* [Verilen görev 1] Aşağıdaki yazıya göre şu ifadeler doğru mu? Her biri için evet ya da hayır deyin ve yazıdaki belirleyici sözleri aynen alıntılayın. (a) Yasin'in yerine oyuna Rodrigues girdi. (b) Karabük 80. dakikada öne geçti. (c) Rodrigues sağ kanatta daha etkili oynayan bir isim.

* [Belge bölümü]

Neden? Çünkü Bruma’yı ya da Podolski’yi alacak cesareti yok! Korkak bir
antrenör çünkü Jan Olde Riekerink!
Yasin’in yerine
giren Rodrigues belki bir hareket getirir dedik ama o da etkisiz kaldı. Tabi
bunda Bruma’nın ısrarla sol kanatta kalmasının etkisi de söz konusu. Çünkü
Rodrigues’de Bruma gibi sol kanatta daha etkili oynayan bir isim. Zaten Yasin,
Bruma, Rodrigues… Üçü de solda oynamayı seviyor. Bu şekilde nasıl olacak
bakalım…
Dakika 70 oldu
Riekerink sadece izledi. 75 oldu
izlemeye devam etti. 80 oldu aynı şekilde. 85’te Karabük öne geçti, ‘’Hadi
bakalım Eren, gir oyuna, 5 dakikada 2 gol at, kurtar beni.’’ dedi. Komiksin
Riekerink hem de çok komik!
Üzerine basa basa
söylüyorum; Riekerink’e teknik direktör diyen, yerli yabancı farketmeksizin bu
mesleği gerçekten yapan insanlara hakaret etmiş olur! 14 yaşındaki çocukları bile
yönetebilecek bilgiye, zekaya ve cesarete sahip olmayan Riekerink’e koskoca
Galatasaray’ı emanet edenler, kendileriyle ne kadar gurur duysalar az bence!

(Ham kayıtlar)
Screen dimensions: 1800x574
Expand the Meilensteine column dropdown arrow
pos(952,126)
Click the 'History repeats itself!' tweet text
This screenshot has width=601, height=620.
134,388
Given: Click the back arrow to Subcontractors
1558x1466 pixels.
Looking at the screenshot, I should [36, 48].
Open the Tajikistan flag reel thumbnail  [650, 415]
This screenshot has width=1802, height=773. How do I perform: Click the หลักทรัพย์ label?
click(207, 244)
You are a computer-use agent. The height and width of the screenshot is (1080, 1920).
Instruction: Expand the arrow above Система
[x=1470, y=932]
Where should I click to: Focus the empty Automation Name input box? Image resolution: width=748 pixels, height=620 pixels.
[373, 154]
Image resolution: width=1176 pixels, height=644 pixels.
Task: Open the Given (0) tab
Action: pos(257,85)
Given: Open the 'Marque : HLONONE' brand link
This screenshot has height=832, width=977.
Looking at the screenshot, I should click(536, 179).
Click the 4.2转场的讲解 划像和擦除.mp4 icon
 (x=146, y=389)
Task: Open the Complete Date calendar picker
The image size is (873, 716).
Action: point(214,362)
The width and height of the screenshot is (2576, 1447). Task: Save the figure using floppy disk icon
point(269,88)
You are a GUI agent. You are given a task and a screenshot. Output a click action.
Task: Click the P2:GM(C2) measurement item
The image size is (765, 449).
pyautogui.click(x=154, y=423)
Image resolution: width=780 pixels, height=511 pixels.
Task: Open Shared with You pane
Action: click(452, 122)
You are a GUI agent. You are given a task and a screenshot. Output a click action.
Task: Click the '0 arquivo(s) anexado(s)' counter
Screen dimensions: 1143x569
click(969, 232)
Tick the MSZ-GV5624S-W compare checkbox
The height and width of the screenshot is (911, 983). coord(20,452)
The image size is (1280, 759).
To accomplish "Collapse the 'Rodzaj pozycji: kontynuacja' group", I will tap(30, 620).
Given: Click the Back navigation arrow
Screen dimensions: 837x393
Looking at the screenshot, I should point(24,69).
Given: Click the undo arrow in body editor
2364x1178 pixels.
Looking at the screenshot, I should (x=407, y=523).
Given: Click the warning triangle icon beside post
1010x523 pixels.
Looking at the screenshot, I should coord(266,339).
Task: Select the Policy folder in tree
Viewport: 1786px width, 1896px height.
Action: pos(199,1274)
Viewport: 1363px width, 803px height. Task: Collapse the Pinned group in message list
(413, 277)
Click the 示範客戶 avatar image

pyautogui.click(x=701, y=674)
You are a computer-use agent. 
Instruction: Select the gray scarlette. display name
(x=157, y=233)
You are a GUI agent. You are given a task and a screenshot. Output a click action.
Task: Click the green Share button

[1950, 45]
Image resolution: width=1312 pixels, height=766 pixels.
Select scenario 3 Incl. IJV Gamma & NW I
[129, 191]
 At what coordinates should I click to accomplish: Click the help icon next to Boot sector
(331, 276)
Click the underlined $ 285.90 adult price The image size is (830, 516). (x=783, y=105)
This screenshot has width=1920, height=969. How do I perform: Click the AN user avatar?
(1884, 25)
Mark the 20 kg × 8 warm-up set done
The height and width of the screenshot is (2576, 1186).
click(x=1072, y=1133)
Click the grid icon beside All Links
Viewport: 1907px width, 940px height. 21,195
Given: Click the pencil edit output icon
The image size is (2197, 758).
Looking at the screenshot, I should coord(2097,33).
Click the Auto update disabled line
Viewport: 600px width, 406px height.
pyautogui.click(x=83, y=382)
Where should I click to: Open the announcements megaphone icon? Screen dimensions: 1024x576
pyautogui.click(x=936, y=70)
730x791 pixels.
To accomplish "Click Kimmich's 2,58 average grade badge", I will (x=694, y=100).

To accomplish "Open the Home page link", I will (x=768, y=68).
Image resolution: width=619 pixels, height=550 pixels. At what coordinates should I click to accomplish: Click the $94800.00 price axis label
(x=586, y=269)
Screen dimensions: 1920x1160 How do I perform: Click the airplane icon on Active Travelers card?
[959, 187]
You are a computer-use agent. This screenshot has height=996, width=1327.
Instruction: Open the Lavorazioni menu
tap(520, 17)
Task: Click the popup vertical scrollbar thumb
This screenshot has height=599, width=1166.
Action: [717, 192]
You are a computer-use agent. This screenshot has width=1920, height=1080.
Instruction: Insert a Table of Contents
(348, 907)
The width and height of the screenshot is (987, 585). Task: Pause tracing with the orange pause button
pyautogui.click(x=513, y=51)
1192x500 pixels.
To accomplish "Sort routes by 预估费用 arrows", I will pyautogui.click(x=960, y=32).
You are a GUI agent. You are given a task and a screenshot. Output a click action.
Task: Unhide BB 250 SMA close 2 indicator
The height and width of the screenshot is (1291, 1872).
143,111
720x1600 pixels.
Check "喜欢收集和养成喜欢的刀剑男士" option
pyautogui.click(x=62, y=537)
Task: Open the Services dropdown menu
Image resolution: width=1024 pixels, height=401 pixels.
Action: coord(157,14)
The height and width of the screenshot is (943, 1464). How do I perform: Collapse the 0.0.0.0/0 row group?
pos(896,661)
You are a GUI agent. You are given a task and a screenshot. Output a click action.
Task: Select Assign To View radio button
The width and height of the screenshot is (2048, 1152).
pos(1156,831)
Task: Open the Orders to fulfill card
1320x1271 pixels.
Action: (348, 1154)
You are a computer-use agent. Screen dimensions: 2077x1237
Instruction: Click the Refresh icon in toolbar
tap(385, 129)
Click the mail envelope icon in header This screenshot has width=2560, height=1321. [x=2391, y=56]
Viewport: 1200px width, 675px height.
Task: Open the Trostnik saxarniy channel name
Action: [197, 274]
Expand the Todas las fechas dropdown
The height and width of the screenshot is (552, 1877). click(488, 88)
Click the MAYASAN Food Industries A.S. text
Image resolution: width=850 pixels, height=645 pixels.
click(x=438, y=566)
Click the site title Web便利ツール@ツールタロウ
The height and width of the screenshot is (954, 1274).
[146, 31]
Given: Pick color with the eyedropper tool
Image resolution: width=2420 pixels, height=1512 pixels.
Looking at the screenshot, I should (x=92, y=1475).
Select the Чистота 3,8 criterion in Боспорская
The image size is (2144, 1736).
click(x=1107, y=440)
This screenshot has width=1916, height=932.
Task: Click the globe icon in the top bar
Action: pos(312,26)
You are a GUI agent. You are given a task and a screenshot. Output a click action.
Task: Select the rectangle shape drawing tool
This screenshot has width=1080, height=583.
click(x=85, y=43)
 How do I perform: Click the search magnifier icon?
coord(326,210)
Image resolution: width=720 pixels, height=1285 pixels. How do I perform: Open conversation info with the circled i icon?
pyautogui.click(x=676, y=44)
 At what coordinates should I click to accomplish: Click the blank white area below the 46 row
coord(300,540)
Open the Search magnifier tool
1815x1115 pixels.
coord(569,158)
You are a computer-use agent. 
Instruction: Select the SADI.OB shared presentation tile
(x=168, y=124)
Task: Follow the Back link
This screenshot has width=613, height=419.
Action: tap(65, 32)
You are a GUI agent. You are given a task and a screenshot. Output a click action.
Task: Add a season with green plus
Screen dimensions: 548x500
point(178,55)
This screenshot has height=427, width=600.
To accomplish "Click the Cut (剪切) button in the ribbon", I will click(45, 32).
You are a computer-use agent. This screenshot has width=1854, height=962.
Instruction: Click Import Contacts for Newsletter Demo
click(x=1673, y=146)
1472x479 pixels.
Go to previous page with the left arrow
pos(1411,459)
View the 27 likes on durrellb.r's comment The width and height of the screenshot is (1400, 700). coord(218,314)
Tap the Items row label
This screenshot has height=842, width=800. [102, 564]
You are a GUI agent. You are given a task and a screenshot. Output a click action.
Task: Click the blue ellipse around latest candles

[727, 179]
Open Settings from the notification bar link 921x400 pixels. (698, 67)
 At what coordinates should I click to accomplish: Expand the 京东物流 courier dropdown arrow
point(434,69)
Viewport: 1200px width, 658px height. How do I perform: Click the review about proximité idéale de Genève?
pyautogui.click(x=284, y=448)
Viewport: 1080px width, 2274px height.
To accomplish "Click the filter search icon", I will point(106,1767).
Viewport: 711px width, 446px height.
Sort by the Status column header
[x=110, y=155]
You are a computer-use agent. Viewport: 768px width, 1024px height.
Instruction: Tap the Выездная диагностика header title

* [Verilen görev 2] Kayıtlarda "will (x=768, y=68)." ifadesinin geçtiği satırla başlayıp "tap(385, 129)" ifadesinin geçtiği satırla biten kısmı, iki uçtaki satırlar da dahil olmak üzere, hiç değiştirmeden yazın.

* [Çözüm 1]
(a) Evet: "Yasin’in yerine giren Rodrigues"
(b) Hayır: "85’te Karabük öne geçti"
(c) Hayır: "Rodrigues’de Bruma gibi sol kanatta daha etkili oynayan bir isim."

* [Çözüm 2]
To accomplish "Open the Home page link", I will (x=768, y=68).
Image resolution: width=619 pixels, height=550 pixels. At what coordinates should I click to accomplish: Click the $94800.00 price axis label
(x=586, y=269)
Screen dimensions: 1920x1160 How do I perform: Click the airplane icon on Active Travelers card?
[959, 187]
You are a computer-use agent. This screenshot has height=996, width=1327.
Instruction: Open the Lavorazioni menu
tap(520, 17)
Task: Click the popup vertical scrollbar thumb
This screenshot has height=599, width=1166.
Action: [717, 192]
You are a computer-use agent. This screenshot has width=1920, height=1080.
Instruction: Insert a Table of Contents
(348, 907)
The width and height of the screenshot is (987, 585). Task: Pause tracing with the orange pause button
pyautogui.click(x=513, y=51)
1192x500 pixels.
To accomplish "Sort routes by 预估费用 arrows", I will pyautogui.click(x=960, y=32).
You are a GUI agent. You are given a task and a screenshot. Output a click action.
Task: Unhide BB 250 SMA close 2 indicator
The height and width of the screenshot is (1291, 1872).
143,111
720x1600 pixels.
Check "喜欢收集和养成喜欢的刀剑男士" option
pyautogui.click(x=62, y=537)
Task: Open the Services dropdown menu
Image resolution: width=1024 pixels, height=401 pixels.
Action: coord(157,14)
The height and width of the screenshot is (943, 1464). How do I perform: Collapse the 0.0.0.0/0 row group?
pos(896,661)
You are a GUI agent. You are given a task and a screenshot. Output a click action.
Task: Select Assign To View radio button
The width and height of the screenshot is (2048, 1152).
pos(1156,831)
Task: Open the Orders to fulfill card
1320x1271 pixels.
Action: (348, 1154)
You are a computer-use agent. Screen dimensions: 2077x1237
Instruction: Click the Refresh icon in toolbar
tap(385, 129)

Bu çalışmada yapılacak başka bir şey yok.